AWS operators (S3, Redshift, EMR) in Apache Airflow - Time & Space Complexity
When using AWS operators in Airflow, it's important to understand how the number of tasks affects execution time.
We want to know how the time to run grows as we add more AWS operations like S3 uploads or Redshift queries.
Analyze the time complexity of the following operation sequence.
from airflow import DAG
from airflow.providers.amazon.aws.operators.s3 import S3CreateObjectOperator
from airflow.providers.amazon.aws.operators.redshift import RedshiftSQLOperator
from airflow.providers.amazon.aws.operators.emr import EmrCreateJobFlowOperator
with DAG('aws_batch_dag') as dag:
for i in range(n):
s3_task = S3CreateObjectOperator(task_id=f's3_upload_{i}', ...)
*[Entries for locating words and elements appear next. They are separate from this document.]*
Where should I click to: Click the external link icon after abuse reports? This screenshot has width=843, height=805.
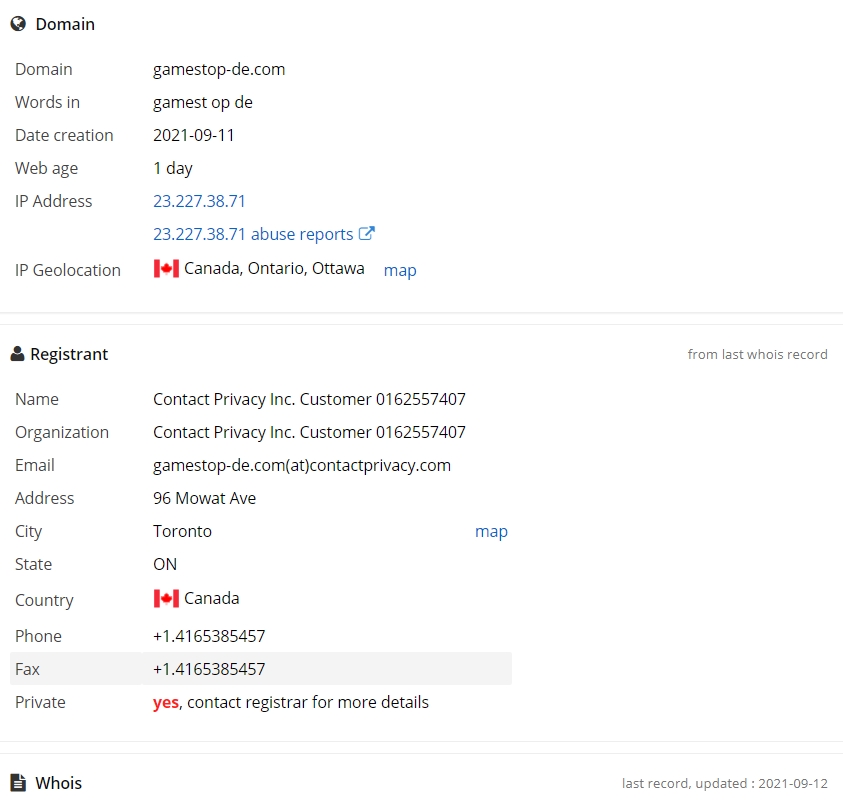coord(367,234)
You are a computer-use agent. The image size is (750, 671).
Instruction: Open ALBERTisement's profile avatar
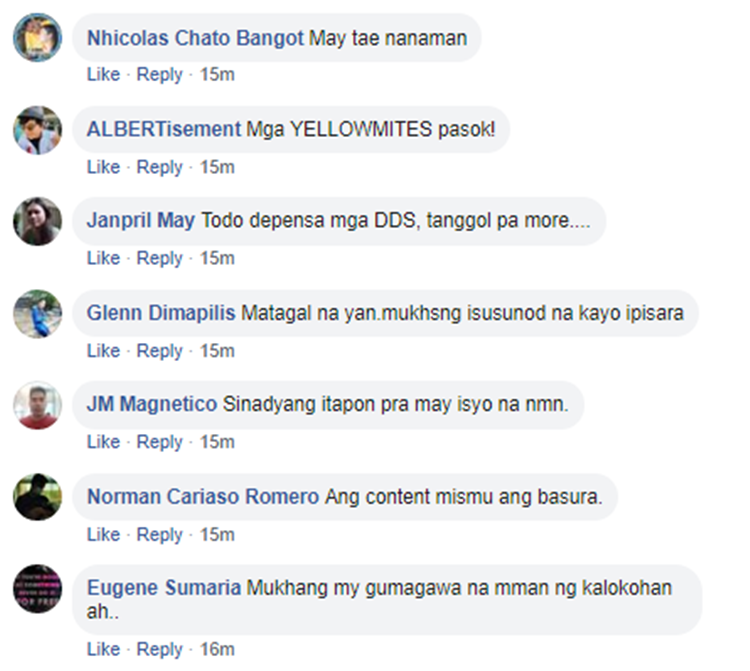pos(37,130)

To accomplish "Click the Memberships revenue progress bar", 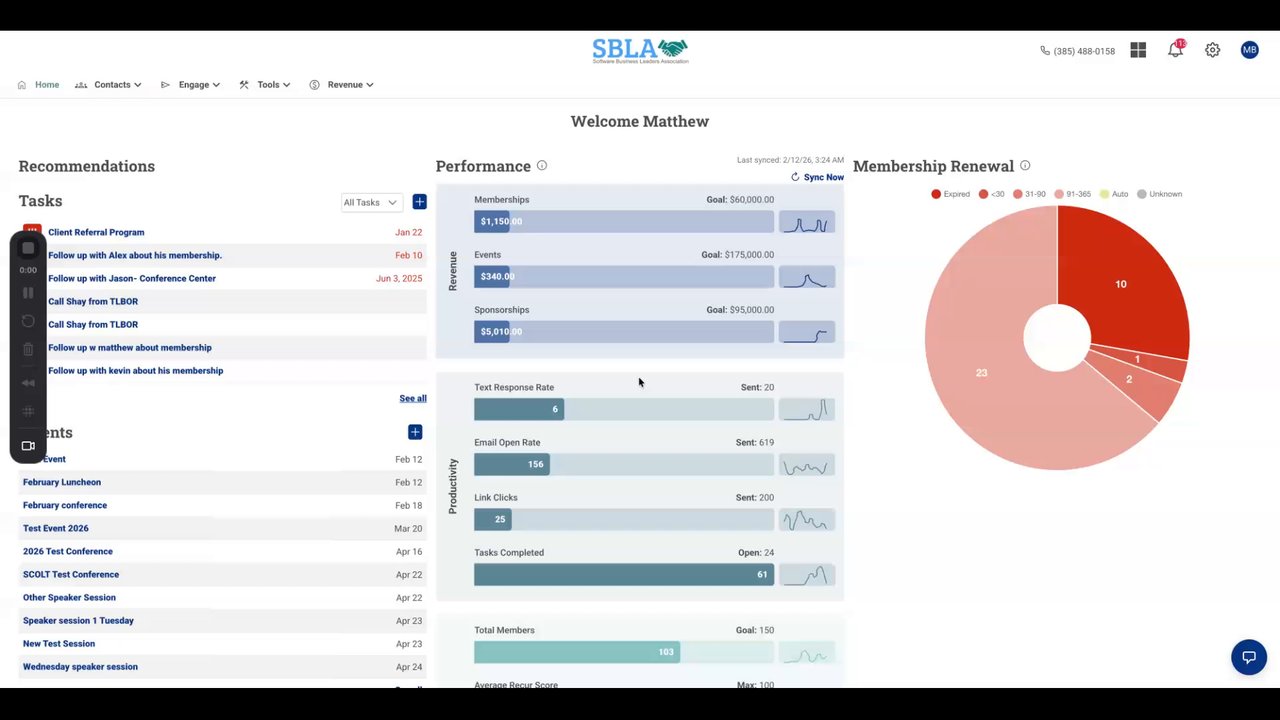I will (x=624, y=222).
redshift_task = RedshiftSQLOperator(task_id=f'redshift_query_{i}', ...)
emr_task = EmrCreateJobFlowOperator(task_id=f'emr_job_{i}', ...)
This sequence runs n sets of AWS tasks: uploading to S3, running a Redshift query, and starting an EMR job.
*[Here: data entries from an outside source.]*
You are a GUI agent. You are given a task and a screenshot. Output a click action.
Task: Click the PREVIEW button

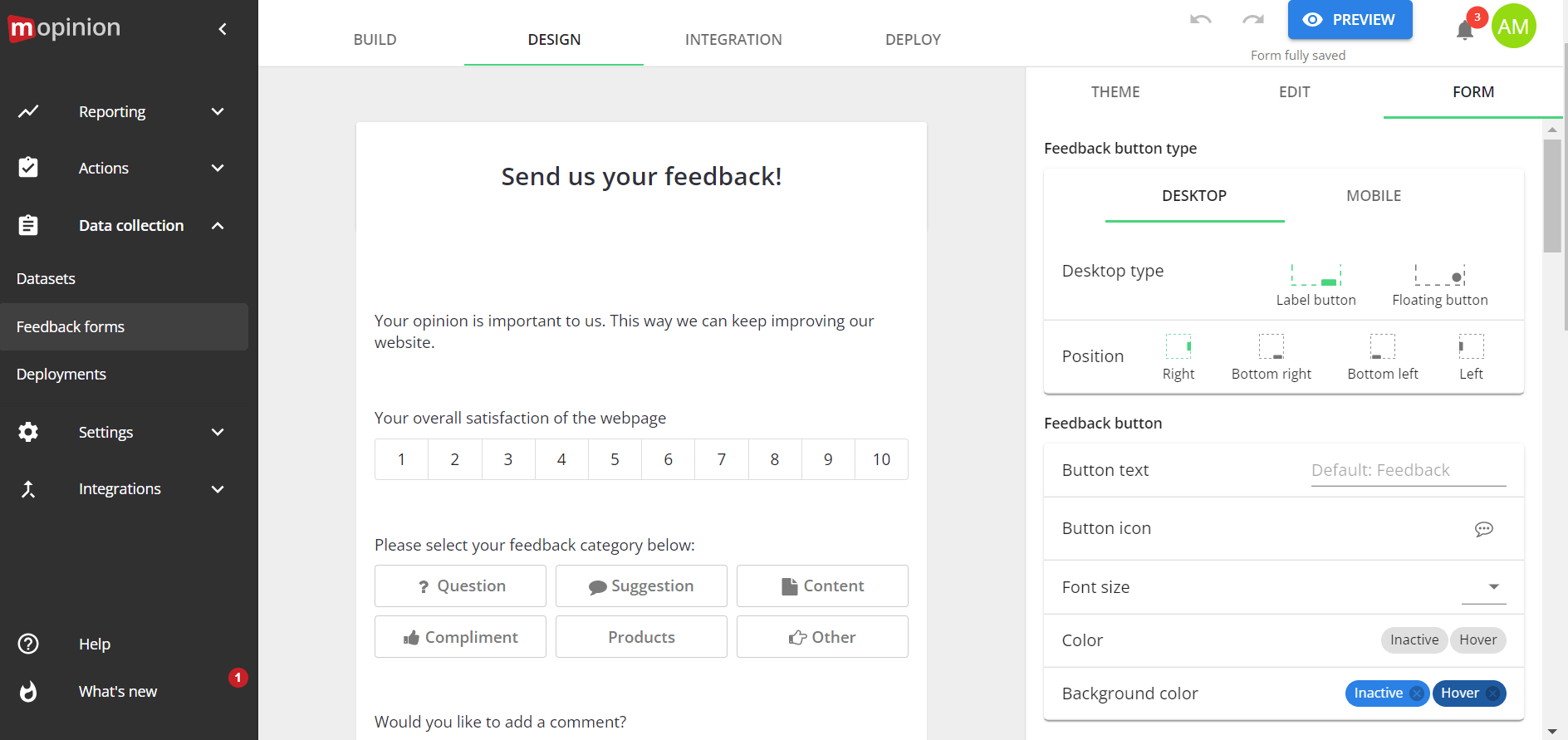click(1350, 19)
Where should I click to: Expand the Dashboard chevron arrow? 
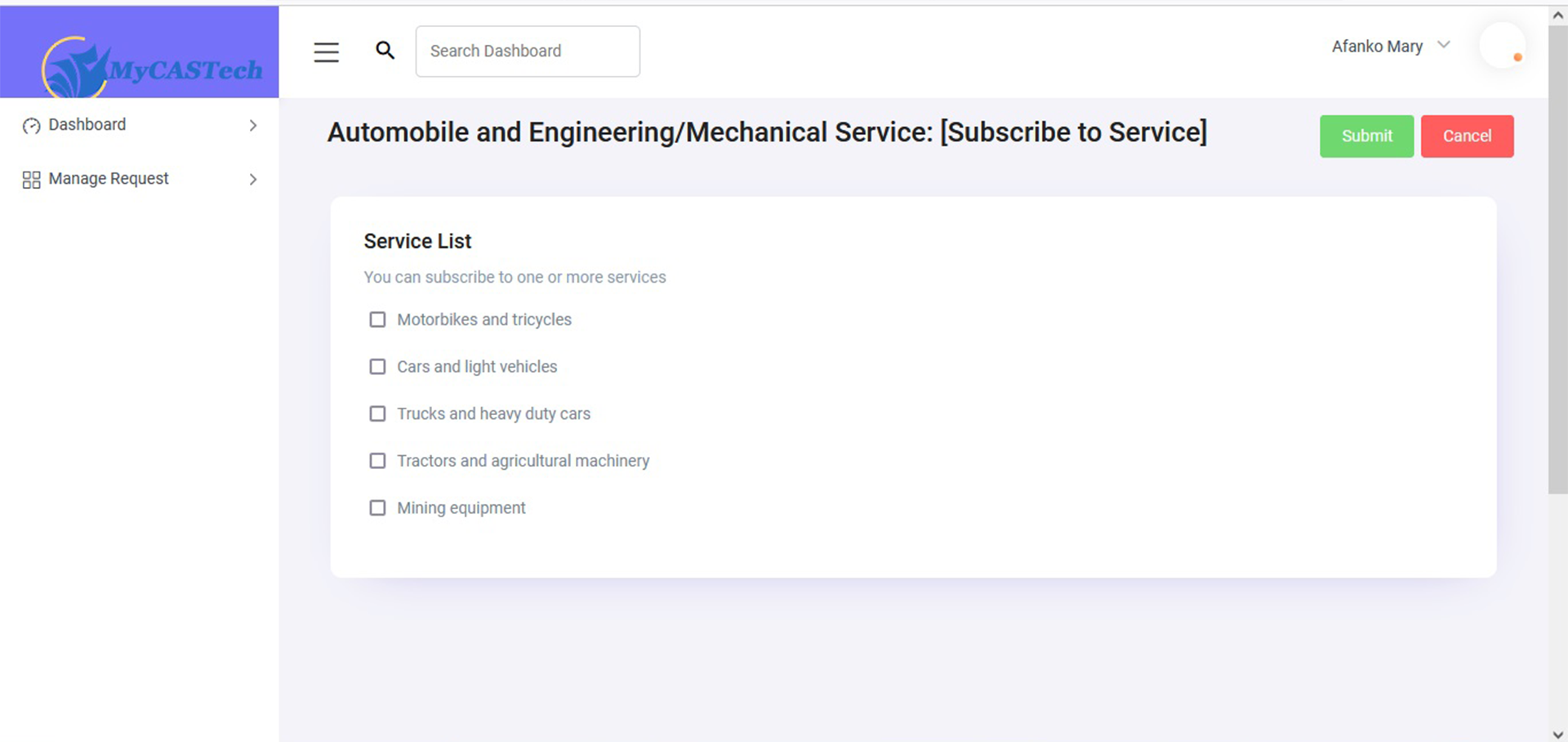[253, 126]
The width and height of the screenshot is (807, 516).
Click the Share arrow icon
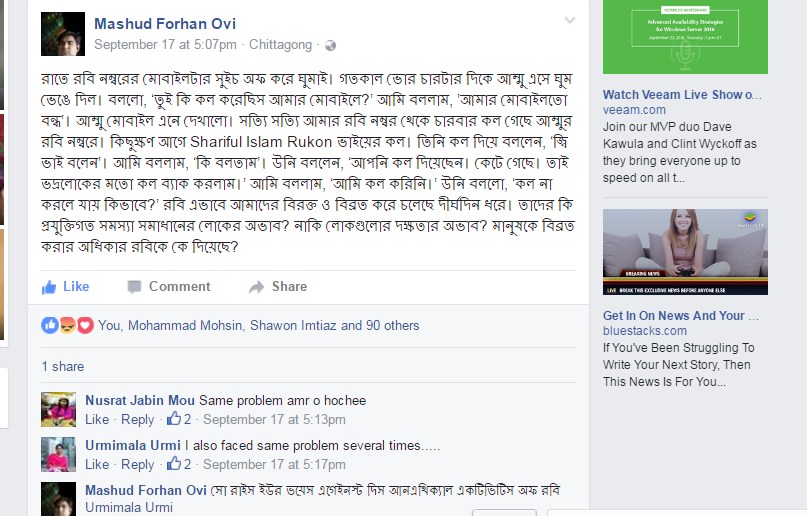click(256, 287)
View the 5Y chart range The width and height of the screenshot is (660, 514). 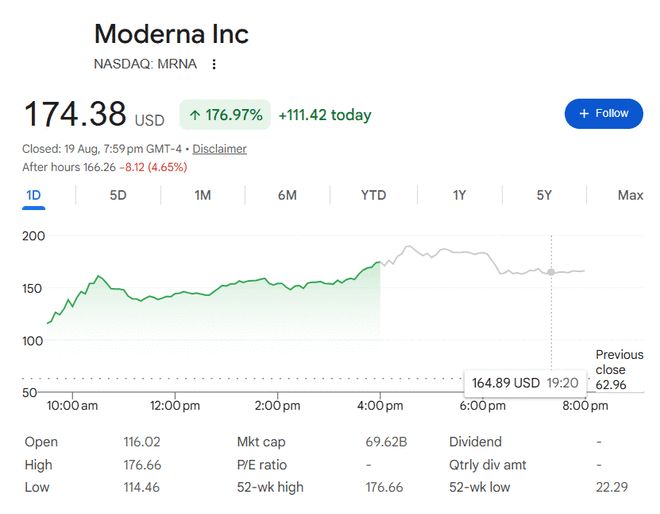pos(544,195)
Identify the API calls, resource provisioning, data transfers that repeat.
- Primary operation: Each iteration runs three AWS API calls: one to S3, one to Redshift, and one to EMR.
- How many times: Each of these calls happens once per iteration, so 3 times n in total.
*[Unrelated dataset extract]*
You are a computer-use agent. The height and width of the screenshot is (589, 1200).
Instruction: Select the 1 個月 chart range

As you increase n, the number of AWS calls grows directly with n.
| Input Size (n) | Approx. API Calls/Operations |
|---|---|
| 10 | 30 (3 calls x 10) |
| 100 | 300 (3 calls x 100) |
| 1000 | 3000 (3 calls x 1000) |
Pattern observation: The total operations increase steadily and directly with the number of iterations.
Time Complexity: O(n)
This means the total time grows in a straight line as you add more AWS tasks.
[X] Wrong: "Adding more AWS tasks won't affect total time much because they run in the cloud."
[OK] Correct: Each AWS call takes time and resources, so more tasks mean more total time, even if they run in parallel.
Understanding how task count affects execution helps you design efficient workflows and explain your choices clearly.
"What if we changed the tasks to run in parallel instead of sequentially? How would the time complexity change?"